Ela podia sentir o quão desesperado ele estava! Como se ele estivesse tentando reivindicá-la, dizendo a ela que ele a possuía com seus toques.

  a cabeça dela caiu para trás assim que as pálpebras dela se fecharam. Ela estava tão malditamente excitada há tanto tempo que aquele único toque a fez derreter contra a parede, gemendo. 
Ele rosnou contra a carne dela, fazendo o útero dela se contrair. Ela estava feliz por ele estar segurando suas coxas com força porque ela duvidava que conseguiria ficar de pé sem ajuda.

“Toc toc!” ele finalmente a soltou, com medo de ter sido ganancioso demais ao tomar tanto do sangue dela.

Se ela fosse uma humana, ela já teria perdido a consciência e teria caído no chão.

Mas graças aos poderes dela, ela foi capaz de suportar a fome dele.

Ele parou de sugar o sangue dela e olhou para a pequena ferida na pele dela.
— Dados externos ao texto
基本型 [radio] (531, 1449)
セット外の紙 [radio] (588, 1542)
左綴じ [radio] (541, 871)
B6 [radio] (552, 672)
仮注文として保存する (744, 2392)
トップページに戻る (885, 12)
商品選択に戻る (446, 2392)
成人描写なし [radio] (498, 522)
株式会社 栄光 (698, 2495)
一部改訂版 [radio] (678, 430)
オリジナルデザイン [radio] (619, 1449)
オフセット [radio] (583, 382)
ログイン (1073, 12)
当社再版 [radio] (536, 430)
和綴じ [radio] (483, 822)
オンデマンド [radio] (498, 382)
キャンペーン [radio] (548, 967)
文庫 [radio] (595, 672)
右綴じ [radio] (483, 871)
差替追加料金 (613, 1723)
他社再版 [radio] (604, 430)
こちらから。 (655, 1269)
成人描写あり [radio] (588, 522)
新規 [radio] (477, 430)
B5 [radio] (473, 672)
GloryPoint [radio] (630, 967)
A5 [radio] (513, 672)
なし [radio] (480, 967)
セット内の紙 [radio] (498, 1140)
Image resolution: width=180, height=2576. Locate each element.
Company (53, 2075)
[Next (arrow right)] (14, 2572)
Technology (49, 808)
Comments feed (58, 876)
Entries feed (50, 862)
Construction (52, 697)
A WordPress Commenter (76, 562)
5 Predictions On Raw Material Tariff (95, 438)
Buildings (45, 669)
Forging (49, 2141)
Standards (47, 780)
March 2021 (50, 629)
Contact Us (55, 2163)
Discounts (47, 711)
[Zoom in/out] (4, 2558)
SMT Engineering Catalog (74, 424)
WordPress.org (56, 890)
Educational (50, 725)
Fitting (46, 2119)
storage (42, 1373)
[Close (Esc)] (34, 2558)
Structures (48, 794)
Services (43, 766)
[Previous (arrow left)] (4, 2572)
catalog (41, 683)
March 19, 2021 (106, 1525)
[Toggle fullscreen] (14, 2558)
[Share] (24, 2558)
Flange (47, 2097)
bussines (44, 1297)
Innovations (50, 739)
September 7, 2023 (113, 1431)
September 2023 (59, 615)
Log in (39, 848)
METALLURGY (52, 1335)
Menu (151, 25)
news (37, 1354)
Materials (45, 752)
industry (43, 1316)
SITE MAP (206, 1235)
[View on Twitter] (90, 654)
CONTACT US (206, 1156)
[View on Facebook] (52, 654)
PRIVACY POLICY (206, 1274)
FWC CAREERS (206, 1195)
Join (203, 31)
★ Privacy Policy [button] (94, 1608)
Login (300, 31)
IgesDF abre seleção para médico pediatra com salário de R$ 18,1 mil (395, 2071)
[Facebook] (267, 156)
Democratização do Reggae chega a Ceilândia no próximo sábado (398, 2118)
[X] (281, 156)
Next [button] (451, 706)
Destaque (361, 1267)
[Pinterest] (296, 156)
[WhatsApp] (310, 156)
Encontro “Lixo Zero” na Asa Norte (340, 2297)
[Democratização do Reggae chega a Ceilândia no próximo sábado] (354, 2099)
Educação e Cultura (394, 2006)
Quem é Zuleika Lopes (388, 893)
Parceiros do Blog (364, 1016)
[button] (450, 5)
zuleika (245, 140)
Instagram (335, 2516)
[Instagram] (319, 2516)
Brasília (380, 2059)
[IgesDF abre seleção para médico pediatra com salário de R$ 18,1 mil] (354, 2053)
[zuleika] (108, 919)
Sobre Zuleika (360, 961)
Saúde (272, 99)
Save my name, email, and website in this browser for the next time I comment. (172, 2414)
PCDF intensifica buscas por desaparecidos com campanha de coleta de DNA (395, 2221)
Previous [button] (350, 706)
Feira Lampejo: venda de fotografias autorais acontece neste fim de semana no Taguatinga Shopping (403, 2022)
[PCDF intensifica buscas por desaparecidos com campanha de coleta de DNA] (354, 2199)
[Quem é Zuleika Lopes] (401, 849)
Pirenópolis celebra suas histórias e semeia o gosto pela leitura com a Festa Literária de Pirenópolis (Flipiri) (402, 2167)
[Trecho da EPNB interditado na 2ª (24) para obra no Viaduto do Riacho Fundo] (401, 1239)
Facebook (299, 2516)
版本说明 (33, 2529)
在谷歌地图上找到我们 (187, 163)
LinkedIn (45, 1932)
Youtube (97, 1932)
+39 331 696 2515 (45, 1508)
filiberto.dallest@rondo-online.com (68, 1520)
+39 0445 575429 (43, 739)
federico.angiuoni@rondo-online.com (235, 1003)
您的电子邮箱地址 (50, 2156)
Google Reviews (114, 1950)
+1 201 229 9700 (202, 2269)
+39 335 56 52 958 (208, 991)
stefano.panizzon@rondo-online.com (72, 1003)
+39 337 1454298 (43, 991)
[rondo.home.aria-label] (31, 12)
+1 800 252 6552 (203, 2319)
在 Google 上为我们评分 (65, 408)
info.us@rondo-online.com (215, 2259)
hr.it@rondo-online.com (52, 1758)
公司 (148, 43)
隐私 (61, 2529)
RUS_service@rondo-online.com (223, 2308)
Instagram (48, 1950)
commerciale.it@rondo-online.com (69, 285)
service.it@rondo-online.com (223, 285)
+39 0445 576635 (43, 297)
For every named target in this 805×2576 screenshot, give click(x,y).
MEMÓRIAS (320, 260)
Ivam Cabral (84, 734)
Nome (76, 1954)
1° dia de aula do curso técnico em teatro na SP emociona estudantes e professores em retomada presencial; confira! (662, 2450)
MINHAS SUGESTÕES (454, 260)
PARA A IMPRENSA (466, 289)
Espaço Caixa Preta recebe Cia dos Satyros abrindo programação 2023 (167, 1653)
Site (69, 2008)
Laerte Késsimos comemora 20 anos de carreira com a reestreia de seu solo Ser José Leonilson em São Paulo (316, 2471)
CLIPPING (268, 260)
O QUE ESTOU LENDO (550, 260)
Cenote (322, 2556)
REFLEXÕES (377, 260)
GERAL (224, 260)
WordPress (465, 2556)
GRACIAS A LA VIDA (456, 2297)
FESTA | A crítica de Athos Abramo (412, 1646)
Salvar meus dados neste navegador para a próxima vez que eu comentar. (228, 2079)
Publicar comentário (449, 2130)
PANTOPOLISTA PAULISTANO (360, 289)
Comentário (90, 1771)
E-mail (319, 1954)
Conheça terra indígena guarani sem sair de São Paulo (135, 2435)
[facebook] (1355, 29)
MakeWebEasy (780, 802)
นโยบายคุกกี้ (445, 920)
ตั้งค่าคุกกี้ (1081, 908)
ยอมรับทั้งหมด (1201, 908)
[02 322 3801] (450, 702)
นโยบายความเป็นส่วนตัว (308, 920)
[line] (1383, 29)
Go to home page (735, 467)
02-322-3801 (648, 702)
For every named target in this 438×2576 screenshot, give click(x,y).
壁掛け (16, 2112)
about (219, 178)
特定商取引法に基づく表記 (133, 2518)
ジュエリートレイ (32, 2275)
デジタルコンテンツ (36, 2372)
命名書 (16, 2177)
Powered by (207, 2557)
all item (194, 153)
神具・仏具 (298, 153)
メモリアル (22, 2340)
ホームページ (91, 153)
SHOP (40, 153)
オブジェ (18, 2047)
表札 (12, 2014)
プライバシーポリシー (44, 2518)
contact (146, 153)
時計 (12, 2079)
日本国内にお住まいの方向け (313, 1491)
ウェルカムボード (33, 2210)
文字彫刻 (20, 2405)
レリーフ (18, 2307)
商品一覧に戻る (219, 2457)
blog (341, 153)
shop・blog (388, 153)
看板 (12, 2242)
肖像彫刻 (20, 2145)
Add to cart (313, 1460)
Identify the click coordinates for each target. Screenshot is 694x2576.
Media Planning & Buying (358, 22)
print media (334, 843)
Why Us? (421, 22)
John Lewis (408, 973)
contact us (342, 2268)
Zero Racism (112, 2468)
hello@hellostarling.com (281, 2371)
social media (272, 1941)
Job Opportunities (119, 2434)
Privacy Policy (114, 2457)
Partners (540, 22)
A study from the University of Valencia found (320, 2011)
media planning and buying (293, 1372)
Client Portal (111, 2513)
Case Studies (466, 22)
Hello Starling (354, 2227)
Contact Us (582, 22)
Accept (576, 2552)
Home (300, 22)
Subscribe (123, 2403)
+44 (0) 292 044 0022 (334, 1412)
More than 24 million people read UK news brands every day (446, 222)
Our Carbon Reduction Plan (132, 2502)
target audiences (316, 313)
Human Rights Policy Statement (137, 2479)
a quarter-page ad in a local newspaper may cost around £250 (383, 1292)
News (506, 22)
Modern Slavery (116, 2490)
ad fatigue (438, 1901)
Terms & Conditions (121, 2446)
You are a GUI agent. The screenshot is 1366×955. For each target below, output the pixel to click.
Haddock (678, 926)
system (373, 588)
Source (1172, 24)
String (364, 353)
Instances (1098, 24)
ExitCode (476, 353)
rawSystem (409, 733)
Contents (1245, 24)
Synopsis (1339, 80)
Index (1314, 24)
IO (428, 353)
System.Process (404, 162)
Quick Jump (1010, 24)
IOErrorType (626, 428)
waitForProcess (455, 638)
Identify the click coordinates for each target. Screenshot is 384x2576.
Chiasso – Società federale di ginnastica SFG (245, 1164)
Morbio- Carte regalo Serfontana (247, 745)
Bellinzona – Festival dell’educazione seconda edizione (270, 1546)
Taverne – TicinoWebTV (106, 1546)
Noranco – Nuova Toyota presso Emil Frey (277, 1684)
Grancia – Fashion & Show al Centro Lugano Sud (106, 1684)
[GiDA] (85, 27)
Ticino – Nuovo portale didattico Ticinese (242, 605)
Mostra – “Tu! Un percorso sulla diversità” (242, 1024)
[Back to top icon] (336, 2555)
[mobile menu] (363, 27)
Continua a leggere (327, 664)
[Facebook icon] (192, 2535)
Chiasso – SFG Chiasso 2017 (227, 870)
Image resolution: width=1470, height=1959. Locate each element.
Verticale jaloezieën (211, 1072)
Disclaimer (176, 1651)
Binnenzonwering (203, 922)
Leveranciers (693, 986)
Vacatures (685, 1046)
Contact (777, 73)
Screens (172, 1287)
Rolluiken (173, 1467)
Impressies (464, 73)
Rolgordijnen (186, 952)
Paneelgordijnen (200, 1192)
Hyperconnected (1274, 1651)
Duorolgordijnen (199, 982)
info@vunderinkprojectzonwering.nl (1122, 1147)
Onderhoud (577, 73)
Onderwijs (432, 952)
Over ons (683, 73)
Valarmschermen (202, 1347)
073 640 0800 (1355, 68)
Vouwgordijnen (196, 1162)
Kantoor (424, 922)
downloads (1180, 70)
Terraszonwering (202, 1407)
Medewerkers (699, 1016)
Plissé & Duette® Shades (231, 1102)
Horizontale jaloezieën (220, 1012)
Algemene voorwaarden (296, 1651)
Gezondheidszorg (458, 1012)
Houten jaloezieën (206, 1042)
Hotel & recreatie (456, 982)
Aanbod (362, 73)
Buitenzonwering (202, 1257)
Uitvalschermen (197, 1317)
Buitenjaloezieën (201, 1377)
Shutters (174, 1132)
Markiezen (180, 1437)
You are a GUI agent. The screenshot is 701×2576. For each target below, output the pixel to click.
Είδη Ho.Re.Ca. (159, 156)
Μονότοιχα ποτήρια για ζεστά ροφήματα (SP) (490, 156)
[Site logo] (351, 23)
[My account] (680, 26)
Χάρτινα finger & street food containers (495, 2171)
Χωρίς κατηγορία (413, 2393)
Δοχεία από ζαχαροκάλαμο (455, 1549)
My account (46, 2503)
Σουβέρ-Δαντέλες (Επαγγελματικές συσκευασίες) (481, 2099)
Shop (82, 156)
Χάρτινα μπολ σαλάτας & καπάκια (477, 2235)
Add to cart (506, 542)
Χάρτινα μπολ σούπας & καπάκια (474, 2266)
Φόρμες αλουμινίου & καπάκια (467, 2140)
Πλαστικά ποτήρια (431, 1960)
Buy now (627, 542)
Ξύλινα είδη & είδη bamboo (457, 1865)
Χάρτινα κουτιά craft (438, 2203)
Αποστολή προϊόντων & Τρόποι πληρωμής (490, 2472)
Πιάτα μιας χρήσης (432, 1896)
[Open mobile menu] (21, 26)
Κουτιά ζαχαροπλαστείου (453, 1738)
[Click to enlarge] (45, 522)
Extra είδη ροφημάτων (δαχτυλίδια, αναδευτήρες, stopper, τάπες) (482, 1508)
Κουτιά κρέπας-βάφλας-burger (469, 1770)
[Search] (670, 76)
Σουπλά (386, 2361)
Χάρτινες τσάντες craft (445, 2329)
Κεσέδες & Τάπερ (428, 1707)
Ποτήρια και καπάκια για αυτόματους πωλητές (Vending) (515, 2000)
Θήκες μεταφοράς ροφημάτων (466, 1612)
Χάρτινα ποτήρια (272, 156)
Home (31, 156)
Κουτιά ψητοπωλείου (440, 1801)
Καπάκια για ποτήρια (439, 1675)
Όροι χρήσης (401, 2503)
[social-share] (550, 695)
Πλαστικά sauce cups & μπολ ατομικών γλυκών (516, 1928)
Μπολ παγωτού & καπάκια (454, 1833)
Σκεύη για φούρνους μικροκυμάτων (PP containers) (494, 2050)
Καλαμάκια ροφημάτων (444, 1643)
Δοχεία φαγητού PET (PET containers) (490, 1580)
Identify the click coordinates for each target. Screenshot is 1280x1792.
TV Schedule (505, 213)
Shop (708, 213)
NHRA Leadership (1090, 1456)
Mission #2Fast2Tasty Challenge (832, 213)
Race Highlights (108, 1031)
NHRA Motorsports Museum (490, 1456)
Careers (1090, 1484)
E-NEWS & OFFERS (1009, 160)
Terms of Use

Ele usou o toque da língua dele para acalmar a dor quando ela gemeu novamente.

Ele lambeu por alguns segundos antes de finalmente soltá-la.

“Percebe agora como somos perfeitos um para o outro?” ele perguntou enquanto finalmente soltava o pescoço dela e voltava a olhar nos olhos dela quando ela revirou os olhos e desviou o olhar.

Os dedos dela tocaram as pequenas marcas na pele dela e depois ela olhou de volta para o rosto dele.

O rosto dele tinha ganhado cor novamente e o calor tinha retornado ao corpo dele.

Ele parecia muito melhor do que antes e ela sentiu vontade de beijá-lo novamente.

Ela engoliu seca quando percebeu o quanto ela também estava com fome, mas não de sangue, e sim dele.

“Já que você está saciado, posso me saciar agora?” ela perguntou quando um sorriso largo se formou no rosto dele.

“Eu pensei que você nunca perguntaria!” ele se moveu para mais perto do corpo dela quando ela segurou o botão da camisa dele.

Justo quando ela estava prestes a jogar a camisa dele e cravar as unhas no peito dele, a porta que estava tremendo por um tempo caiu.

“Crack, estalo, bum!” Eles ambos olharam para a garota cuja testa estava sangrando.

Ela tinha batido com a cabeça na porta para arrombá-la?

“O que você está fazendo aqui, Diana?” ele perguntou com uma expressão fechada no rosto.

“E com a sua força, por que foi necessário tanto esforço para arrombar a porta?” Ele olhou para ela com raiva e confusão, mas os olhos dela não tinham foco. Ela ainda estava em transe.

“Eu trouxe o chá para a senhora!” ela murmurou com os dentes cerrados como se estivesse tentando impedir-se de dizer isso, mas ela não tinha controle sobre o corpo.

“Ela ainda está sob o meu controle e foi obrigada a entregar o chá.

E quanto a essa porta! Eu coloquei um feitiço nela para que ninguém pudesse entrar e nos perturbar.”